3.2.5 Bonus: clean up this xlsx table
Obviously something is wrong in the xlsx file. We have already worked with the data, so lets see if we can clean it up.
# fix some broken indentation in the file - this is only to please my OCD
sel <- seq.int(
which(text == "Healthcare Practitioners and Technical Occupations:"),
which(text == "Other healthcare practitioners and technical occupations")
)
indents[sel] <- indents[sel] + 1L
sel <- seq.int(
which(text == "Healthcare Practitioners and Technical Occupations:") + 1L,
which(text == "Other production workers")
)
indents[sel] <- indents[sel] + 1L
create_groups <- function(sequence) {
# Create a data frame
df <- data.frame(Index = 1:length(sequence), Value = sequence)

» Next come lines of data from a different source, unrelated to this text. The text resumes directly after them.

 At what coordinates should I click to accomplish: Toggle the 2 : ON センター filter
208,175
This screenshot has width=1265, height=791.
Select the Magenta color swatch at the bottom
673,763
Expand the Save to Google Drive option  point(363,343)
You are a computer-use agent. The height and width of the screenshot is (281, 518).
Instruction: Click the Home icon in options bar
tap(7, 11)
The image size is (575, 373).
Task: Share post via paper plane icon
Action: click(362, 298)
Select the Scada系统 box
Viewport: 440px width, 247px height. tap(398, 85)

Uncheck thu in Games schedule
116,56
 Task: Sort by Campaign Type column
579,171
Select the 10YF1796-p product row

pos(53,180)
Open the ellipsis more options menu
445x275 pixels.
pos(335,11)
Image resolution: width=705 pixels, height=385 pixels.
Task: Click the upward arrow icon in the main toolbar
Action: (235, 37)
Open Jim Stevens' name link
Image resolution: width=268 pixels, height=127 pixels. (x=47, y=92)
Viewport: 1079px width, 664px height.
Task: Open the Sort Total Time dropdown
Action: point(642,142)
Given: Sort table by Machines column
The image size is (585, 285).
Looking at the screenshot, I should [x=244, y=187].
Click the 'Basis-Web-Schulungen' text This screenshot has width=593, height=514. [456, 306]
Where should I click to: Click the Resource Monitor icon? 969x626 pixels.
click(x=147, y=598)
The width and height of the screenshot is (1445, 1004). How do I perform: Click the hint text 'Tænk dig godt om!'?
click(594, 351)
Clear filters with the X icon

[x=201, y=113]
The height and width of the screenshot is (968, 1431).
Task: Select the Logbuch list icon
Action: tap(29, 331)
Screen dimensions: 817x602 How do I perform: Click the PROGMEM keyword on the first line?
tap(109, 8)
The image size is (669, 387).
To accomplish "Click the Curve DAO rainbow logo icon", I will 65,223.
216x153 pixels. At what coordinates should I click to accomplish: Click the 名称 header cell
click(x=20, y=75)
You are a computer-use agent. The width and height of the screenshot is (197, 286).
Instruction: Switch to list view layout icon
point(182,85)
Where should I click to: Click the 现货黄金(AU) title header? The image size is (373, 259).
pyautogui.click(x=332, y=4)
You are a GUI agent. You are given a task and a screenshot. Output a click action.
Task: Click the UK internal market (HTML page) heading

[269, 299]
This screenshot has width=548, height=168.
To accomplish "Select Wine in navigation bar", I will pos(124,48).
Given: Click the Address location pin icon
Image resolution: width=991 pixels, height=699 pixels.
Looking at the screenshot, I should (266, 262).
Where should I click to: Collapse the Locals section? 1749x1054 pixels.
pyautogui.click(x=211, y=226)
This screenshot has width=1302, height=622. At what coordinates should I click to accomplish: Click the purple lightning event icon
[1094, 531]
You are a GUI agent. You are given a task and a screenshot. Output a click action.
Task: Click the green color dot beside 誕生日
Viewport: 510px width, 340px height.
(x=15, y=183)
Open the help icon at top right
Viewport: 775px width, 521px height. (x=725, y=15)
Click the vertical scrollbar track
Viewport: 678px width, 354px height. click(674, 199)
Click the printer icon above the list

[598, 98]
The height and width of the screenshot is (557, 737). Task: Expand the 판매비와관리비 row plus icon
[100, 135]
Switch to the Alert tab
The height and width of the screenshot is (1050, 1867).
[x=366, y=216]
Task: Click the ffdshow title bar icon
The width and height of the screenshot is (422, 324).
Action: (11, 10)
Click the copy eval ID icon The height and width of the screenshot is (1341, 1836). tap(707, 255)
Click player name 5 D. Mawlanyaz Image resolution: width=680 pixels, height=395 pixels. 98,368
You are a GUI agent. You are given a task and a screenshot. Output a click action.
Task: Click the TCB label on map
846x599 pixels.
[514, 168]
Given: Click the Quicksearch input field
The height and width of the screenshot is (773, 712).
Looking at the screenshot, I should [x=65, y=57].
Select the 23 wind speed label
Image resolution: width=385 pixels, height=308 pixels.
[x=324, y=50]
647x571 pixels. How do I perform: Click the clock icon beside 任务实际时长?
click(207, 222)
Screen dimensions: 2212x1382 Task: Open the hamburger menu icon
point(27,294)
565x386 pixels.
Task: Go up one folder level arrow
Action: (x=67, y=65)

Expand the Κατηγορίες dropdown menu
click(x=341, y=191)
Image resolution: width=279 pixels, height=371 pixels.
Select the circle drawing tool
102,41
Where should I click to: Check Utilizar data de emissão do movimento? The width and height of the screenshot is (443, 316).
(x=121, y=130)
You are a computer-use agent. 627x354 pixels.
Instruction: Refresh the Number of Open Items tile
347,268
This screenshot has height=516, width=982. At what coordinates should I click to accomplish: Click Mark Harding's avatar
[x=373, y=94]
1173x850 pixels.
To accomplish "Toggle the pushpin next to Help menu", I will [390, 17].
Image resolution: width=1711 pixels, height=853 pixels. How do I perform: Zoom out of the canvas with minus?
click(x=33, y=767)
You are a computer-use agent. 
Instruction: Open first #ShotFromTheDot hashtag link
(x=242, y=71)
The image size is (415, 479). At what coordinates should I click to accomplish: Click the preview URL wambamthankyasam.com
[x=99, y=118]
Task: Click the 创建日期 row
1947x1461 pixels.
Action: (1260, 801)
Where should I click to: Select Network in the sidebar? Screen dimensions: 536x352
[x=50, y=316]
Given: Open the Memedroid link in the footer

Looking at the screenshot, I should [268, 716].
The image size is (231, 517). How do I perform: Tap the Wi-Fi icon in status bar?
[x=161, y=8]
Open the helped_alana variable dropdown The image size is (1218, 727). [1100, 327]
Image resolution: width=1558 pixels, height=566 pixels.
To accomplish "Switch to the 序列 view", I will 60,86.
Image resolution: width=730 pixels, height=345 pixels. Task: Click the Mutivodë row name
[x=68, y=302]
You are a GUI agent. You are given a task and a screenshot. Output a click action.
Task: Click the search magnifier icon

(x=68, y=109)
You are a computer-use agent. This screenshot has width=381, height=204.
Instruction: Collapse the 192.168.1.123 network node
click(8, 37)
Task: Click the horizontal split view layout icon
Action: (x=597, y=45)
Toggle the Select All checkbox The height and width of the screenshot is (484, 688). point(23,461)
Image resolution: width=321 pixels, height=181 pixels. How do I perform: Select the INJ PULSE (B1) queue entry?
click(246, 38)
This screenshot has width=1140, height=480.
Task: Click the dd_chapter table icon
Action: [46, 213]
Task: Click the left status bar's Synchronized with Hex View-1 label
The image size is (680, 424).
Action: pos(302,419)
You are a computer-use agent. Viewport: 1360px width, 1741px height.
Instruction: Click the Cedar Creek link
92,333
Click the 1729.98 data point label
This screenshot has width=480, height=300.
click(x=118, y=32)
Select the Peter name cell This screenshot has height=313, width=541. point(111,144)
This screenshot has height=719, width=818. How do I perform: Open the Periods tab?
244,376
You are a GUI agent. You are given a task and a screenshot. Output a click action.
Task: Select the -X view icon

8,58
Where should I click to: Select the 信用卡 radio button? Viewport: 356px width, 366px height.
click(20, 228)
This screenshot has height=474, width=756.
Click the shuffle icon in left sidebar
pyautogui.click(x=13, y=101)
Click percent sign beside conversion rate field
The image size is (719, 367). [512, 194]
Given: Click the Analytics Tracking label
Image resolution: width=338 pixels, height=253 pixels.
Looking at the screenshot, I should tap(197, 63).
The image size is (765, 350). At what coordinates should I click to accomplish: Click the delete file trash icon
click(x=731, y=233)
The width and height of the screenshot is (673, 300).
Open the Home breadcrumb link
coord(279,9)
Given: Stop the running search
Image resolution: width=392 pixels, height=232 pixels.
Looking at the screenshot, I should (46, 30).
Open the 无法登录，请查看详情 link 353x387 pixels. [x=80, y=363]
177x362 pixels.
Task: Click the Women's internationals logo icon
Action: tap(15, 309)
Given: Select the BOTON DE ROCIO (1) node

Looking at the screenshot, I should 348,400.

# Calculate Supergroup, Group, and Subgroup identifiers
df$Supergroup <- cumsum(df$Value == 0)
df$Group <- cumsum(df$Value == 1)
df$Subgroup <- cumsum(df$Value == 2)
# Fill NA values for non-group entries
df$Supergroup <- ifelse(df$Value == 0, df$Supergroup, NA)
df$Group <- ifelse(df$Value == 1, df$Group, NA)
df$Subroup <- ifelse(df$Value == 2, df$Group, NA)
as.data.frame(tidyr::fill(df, Supergroup, Group, Subgroup, .direction = "down"))
}
df$Index <- seq_len(nrow(df))
df$Value <- indents
# each duplicated MOE2 is a percent value
df <- merge(x = df, y = create_groups(indents), by = c("Index", "Value"), sort = FALSE)
tab <- df[df$Value == 3, c("Occupational_Category", "Total.Estimate", "Total.MOE2", "Supergroup", "Group", "Subgroup")]
rownames(tab) <- NULL
aggregate(Total.Estimate ~ Supergroup, data = tab, sum)
#> Supergroup Total.Estimate
#> 1 2 102819245
aggregate(Total.Estimate ~ Group, data = tab, sum)
#> Group Total.Estimate
#> 1 1 22622315
#> 2 2 9304335
#> 3 3 11029725
#> 4 4 6853765
#> 5 5 11841230
#> 6 6 18861045
#> 7 7 9240130
#> 8 8 6044450
#> 9 9 7022250